Today, I'm writing not so much as an ombudsman as a worried old man. I'm worried about Morgan Dana Harrington. I'm worried about her family. And I'm worried about the reactions some people have had to Harrington's disappearance. My worry about Harrington increases as time passes because, though I don't know it to be true, my understanding is that the more time passes, the less likely it becomes that she will be found and the less likely it is that she is alive and well.
That's not to say that there's no hope. Missing people have been found months and even years after their disappearance. I've read that Ed Smart is helping in the efforts to find Harrington. Smart's daughter, Elizabeth, returned home safely nine months after she was abducted. Jaycee Dugard was recently found 18 years after she disappeared. Harrington has been missing less than a month, so there could be a happy ending to this story yet.
I cannot imagine the hell Harrington's family is going through.
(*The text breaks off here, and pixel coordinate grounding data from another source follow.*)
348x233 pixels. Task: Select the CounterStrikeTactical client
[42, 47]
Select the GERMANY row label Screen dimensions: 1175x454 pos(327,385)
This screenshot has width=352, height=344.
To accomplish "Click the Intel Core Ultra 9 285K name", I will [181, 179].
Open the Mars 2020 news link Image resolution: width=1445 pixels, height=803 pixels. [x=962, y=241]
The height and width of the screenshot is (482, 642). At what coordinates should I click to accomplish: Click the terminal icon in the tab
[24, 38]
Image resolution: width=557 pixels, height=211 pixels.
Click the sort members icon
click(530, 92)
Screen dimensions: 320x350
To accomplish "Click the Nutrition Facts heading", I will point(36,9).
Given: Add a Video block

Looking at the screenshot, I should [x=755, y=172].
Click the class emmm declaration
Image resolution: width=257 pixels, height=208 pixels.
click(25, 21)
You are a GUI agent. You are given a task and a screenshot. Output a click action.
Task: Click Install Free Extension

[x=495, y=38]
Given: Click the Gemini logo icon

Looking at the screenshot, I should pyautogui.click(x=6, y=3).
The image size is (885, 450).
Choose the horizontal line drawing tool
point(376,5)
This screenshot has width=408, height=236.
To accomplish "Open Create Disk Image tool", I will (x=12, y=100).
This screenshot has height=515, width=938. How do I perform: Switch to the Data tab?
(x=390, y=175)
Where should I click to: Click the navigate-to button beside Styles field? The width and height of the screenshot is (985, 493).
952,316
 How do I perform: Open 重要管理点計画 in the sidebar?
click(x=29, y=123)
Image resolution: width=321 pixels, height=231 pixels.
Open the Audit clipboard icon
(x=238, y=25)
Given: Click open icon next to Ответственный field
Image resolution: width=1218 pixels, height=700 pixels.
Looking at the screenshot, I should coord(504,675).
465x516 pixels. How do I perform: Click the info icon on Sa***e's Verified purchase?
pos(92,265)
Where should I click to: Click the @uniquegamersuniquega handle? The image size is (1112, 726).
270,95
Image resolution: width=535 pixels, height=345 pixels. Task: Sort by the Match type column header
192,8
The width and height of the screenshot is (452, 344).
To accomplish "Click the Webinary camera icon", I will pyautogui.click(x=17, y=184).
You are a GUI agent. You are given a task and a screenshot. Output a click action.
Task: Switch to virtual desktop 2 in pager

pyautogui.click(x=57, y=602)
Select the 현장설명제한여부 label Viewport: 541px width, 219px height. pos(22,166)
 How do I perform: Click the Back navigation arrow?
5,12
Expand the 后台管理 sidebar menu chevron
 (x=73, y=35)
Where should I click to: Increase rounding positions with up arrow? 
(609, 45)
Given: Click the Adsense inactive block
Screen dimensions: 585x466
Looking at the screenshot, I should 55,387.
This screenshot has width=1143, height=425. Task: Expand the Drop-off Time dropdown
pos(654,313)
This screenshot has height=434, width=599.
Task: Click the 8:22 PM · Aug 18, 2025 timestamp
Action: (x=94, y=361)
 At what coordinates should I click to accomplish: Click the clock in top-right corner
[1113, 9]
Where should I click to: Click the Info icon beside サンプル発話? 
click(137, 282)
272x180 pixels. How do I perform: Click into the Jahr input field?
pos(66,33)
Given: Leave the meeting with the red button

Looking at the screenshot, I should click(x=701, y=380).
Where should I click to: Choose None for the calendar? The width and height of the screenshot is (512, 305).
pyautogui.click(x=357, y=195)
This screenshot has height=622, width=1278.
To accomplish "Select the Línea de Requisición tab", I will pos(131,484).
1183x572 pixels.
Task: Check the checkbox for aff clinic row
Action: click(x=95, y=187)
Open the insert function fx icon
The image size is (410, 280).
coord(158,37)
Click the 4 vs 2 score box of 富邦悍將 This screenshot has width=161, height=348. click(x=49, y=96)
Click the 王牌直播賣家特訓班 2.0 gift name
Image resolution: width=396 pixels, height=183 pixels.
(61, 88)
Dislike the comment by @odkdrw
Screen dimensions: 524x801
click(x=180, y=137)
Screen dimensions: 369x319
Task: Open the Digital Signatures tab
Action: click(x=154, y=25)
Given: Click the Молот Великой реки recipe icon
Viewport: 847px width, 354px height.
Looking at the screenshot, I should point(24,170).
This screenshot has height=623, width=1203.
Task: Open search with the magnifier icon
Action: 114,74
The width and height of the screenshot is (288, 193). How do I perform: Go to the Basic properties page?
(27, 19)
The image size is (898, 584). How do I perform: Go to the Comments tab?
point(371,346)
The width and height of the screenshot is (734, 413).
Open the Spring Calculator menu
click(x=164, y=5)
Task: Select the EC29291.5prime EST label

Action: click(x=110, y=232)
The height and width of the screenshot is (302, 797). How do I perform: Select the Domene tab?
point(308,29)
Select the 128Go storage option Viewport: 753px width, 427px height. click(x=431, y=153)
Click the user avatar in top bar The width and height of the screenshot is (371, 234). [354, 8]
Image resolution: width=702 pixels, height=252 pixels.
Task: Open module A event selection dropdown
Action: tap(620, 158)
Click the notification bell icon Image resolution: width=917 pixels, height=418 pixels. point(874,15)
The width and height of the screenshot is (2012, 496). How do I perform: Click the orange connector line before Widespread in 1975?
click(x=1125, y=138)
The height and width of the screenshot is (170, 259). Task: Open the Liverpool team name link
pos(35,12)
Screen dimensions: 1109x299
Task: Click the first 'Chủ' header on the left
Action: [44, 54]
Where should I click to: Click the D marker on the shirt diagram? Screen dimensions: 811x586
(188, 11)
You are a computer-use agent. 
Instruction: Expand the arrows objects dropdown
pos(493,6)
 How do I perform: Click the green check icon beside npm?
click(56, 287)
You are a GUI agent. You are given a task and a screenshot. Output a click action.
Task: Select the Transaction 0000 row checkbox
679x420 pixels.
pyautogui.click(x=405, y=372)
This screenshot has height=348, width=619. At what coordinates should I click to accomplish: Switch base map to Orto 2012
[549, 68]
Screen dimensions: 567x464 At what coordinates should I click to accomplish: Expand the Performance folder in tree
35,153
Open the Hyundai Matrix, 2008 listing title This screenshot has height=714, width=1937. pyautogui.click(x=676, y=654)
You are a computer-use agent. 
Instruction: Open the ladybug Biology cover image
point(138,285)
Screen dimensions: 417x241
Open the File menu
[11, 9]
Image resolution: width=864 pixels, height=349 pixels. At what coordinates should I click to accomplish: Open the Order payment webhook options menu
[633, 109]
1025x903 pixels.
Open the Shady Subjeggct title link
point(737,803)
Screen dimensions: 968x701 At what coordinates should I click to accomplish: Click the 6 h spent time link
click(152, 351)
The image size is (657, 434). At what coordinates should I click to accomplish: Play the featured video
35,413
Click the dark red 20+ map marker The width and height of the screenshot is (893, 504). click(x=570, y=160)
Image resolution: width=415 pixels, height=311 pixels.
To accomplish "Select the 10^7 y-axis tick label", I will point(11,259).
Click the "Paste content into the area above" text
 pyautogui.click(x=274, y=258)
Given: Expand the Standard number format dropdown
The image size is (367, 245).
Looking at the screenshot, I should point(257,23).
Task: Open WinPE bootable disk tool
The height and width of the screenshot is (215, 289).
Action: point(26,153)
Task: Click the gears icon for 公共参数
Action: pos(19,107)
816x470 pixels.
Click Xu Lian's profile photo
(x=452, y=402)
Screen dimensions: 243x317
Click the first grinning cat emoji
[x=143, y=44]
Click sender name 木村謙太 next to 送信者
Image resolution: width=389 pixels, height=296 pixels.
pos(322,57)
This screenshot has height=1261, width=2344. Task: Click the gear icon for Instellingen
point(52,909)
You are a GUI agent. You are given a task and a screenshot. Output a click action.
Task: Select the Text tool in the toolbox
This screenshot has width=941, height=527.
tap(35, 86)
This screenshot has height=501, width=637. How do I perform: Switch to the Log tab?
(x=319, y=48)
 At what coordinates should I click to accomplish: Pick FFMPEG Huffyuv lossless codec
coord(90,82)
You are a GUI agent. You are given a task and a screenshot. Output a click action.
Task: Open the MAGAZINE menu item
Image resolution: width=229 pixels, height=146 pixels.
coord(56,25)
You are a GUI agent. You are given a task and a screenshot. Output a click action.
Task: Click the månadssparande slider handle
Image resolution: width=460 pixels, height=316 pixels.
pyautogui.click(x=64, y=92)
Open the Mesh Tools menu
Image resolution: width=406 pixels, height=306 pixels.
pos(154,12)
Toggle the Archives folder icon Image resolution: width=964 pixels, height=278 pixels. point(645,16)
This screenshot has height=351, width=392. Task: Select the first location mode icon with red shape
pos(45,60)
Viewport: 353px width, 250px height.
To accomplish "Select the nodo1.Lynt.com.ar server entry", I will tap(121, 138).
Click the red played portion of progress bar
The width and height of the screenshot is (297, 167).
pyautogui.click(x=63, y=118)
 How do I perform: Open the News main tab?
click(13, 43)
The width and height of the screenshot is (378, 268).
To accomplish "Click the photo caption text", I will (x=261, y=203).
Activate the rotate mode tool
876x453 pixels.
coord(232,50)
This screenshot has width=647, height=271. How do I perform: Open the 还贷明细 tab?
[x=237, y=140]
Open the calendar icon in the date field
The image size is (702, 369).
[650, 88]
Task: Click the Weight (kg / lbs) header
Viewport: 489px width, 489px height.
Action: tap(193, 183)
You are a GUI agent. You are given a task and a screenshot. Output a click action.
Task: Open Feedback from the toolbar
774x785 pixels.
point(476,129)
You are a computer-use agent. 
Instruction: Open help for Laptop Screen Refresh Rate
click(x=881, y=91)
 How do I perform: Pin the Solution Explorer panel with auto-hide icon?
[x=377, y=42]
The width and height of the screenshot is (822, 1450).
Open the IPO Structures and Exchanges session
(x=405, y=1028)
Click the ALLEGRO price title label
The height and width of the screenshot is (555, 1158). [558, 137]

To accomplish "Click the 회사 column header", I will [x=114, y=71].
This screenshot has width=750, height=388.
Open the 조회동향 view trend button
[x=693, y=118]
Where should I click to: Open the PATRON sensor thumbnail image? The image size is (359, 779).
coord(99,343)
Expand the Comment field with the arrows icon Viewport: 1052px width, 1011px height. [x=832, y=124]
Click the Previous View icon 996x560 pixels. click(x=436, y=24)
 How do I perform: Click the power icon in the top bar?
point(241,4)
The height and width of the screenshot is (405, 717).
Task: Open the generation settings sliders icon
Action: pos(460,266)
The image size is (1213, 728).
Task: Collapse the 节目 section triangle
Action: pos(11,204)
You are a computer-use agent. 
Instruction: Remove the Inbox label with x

I don't want to. I pray that they will have the strength to get through this. If you don't have children, you can't begin understand. I'm the father of two and I'm sure I can't really appreciate what the Harringtons are going through.
My daughter is not much older than Morgan Harrington. I worry whenever she steps on a plane. I worry when she travels to big, scary places like New York City. I worry when she's walking home from a night class in Charlottesville. I worried when she went to Belfast.
Worry is part of parents' job description. But worry shouldn't be anyone's guiding star.
Reading the stories and the columns and the comments on The Cavalier Daily's Web site and other sites where Harrington's disappearance is being discussed, it's clear to me that not everyone agrees. Some people have called for tighter security on Grounds, particularly around the John Paul Jones Arena. Some want security cameras. Others have called for law enforcement and University officials to do something - watch more, search more, devise some kind of warning system - to keep them safe from whatever happened to Harrington. That's an odd impulse from someone attending Thomas Jefferson's University.
I once heard an old editorial writer say that one of the most valuable books he ever owned was a collection of Jefferson's quotations, because Jefferson expressed an opinion on nearly every imaginable subject - and because Jefferson could nearly always be found on at least two sides of those issues. But I don't think - and I'm sure someone will correct me if I'm wrong - Jefferson ever spoke in favor of government surveillance of citizens.
Benjamin Franklin famously wrote, "They who can give up essential liberty to obtain a little temporary safety, deserve neither liberty nor safety."
We cannot and should not expect the government or the University to protect us from all potential harm. As citizens, as adults, as humans, we have responsibility for ourselves and our community. So we need to watch out for ourselves and each other. But not all the advice we give each other is all that good. Someone wrote about avoiding the "the walk of shame" and alluded to Harrington's disappearance in support that position. I have a different opinion.
It's foolish, at best, to administer so much alcohol or anything else to yourself that you're incapable of getting yourself home after a party. But if you've done that, unless you've been foolish enough to do that in a place that's too dangerous to stay in, it's always better to hunker down where you are than to wander drunkenly through the late night or early morning streets.
Some people have gone on at length about how twisted and violent the world has become. Oldsters talk about how much more dangerous the world is than when they were wild young college students. I don't buy it. Anyone who believes that depravity and evil are recent inventions has never read the Old Testament or Shakespeare or paid attention during a world history survey course. The world and the people in it are no crueler than they've ever been. The biggest change is that communications have improved, so we're likely to learn of atrocities faster and perhaps more completely than we used to.
There's nothing wrong with being afraid. What's wrong is letting your fears rule you.
Thomas Jackson said it better: "Never take counsel of your fears."